It’s that time of the year when the grand harvest festival, and the feast it brings long, makes its presence felt across the national capital. As Onam approaches, there’s a huge anticipation across Delhi about the sadhya. The all-vegetarian festive spread comprises over 25 dishes served on a banana leaf (starting with a pinch of salt) and is hugely popular across communities and regions.
At Mahabelly in Saket, all is set for their eighth sadhya, when a day comprises serving no less 350-400 festive meals a day. “When we started out in 2015, sadhya wasn’t super mainstream in Delhi; for a Malayali, it is non-negotiable,” says Thomas Fenn, its co-founder, adding, “In fact, even on a non-sadhya day, Malayali cuisine has many takers in Delhi, but sadhya is among rare days that lends itself to an all-vegetarian fare. So it appeals to a much wider set of people.”
There’s buzz about the 10-day harvest festival at Malayali food hubs across Delhi, which include cafe style joints, stalls, and even the shops selling ingredients, that are concentrated in and around Saket, INA Market, Malviya Nagar and Mayur Vihar. Even home chefs specialising in the cuisine have opened up for pre-orders.
Rekha Natarajan, a publisher turned home chef, who started Beetroute in 2019, says, “There is a whole lot of people who want to do sadhya at home, and since many people in Delhi are living as nuclear families, it may not be possible for them to source it all and dish out 25-30 items for the feast. So, many Malayali and south Indian families order from home chefs and cloud kitchens.”
Natarajan says that initially, sadhya would be observed by Malayalis of all faiths – Hindus, Muslims and Christians – but now, it’s mostly limited to the Hindu families, even as the popularity of sadhya as “Malayali thali” is only growing, significantly among the non-south Indian people in Delhi. “Most dishes are gluten free and vegan, with little use of dairy, so it resonates with all,” she points out, adding, “Also, Delhi goes with trends, and right now, there’s a huge trend for regional home-style food.”
Fenn adds, “There was an upsurge of regional over multi-cuisine restaurants in Delhi around the time they opened. Among south Indian restaurants, most were clubbing food from various states – Andhra Pradesh, Kerala, Karnataka and Tamil Nadu – but we only wanted to be focussed on one.”
In terms of regular Kerala meals, he says, appam and stew is the most popular dish, while popular non-vegetarian offerings include those made with buff, pork or prawns.
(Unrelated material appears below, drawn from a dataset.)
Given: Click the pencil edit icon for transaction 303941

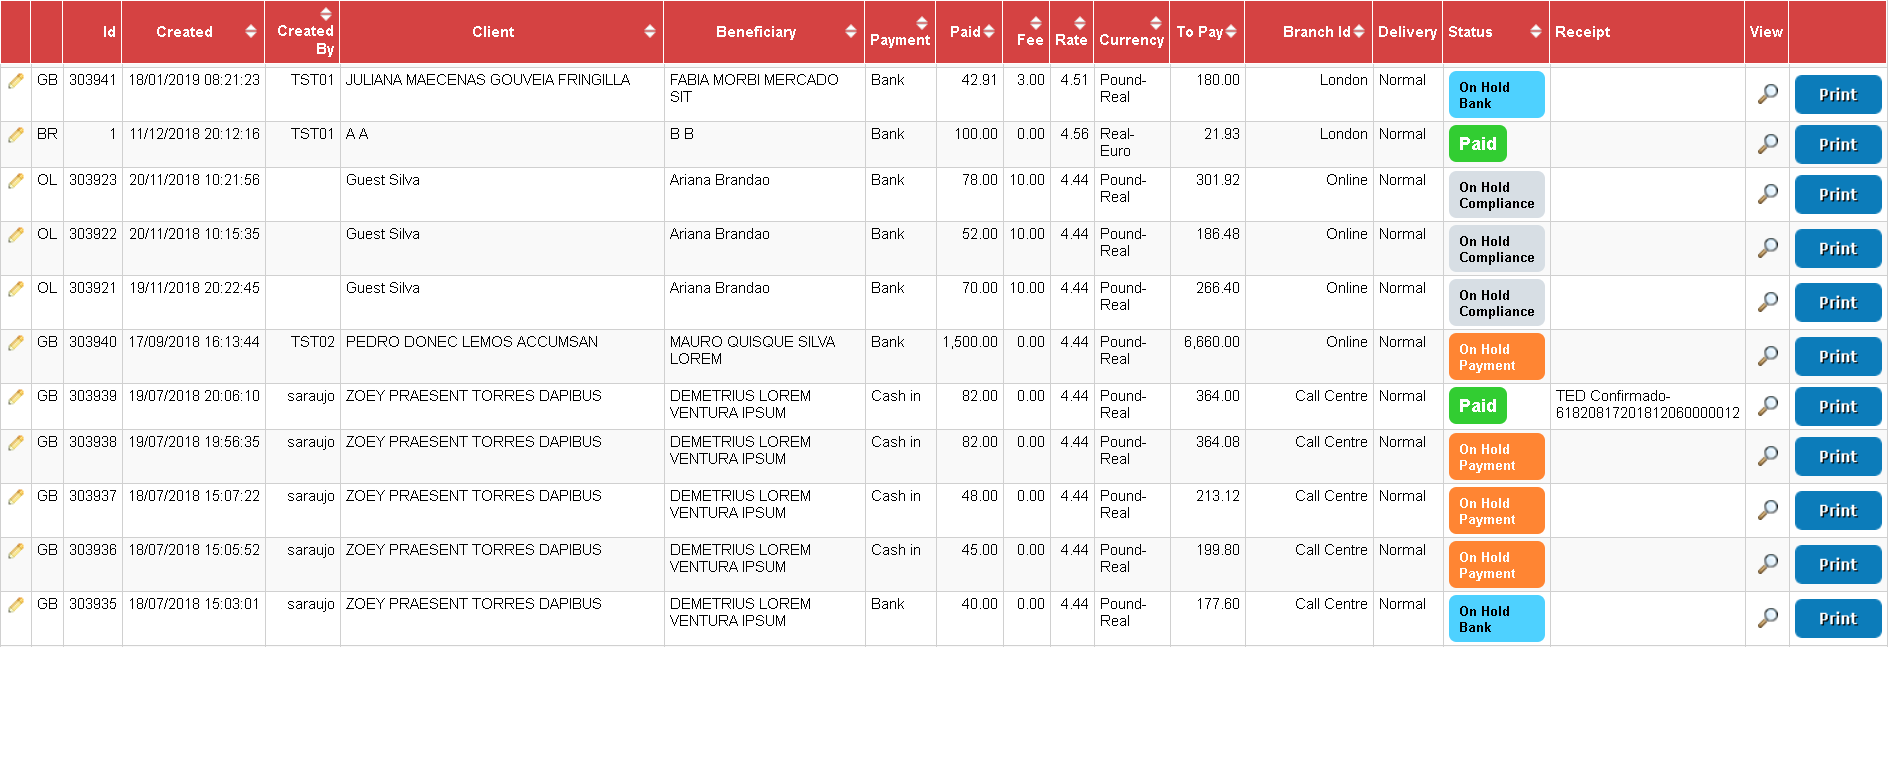Looking at the screenshot, I should coord(16,81).
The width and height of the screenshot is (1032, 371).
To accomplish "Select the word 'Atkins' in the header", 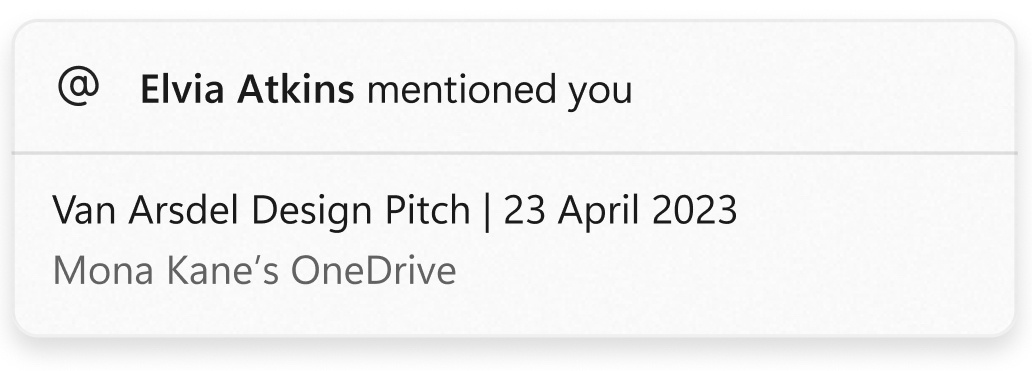I will coord(296,89).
During the years of the pandemic and lockdown, besides home chefs, restaurants like Mahabelly had also started serving sadhya to people at their home, but Fenn says it can be a confusing meal, and you won’t know what is what. So, they would offer orientation on how to serve, what is to be eaten hot or cold.
During the sadhya days, even the pan-south Indian restaurants in Delhi (lately, there have been several good ones such as Padmanabhan, Savya Rasa and Naviedyam) focus on the Kerala cuisine. For instance, Savya Rasa (with multiple outlets) has rolled out one of the largest Onam spreads in Delhi for five days, with 30 dishes made using family recipes – inji puli, sambharam, chakka chips, erissery, thoran, kootu curry, two types of payasam and a variety of other curries and chutneys accompanied by pappadam and rice.
Says Brand Chef Sheik Mohideen, “Onasadya, always eaten by hand, typically comprises 25- 30 items balancing the six fundamental flavours — sweet, sour, salty, bitter, pungent and astringent. The feast is a combination of Ayurveda and native wisdom, and has been observed ever since the festival has been celebrated.”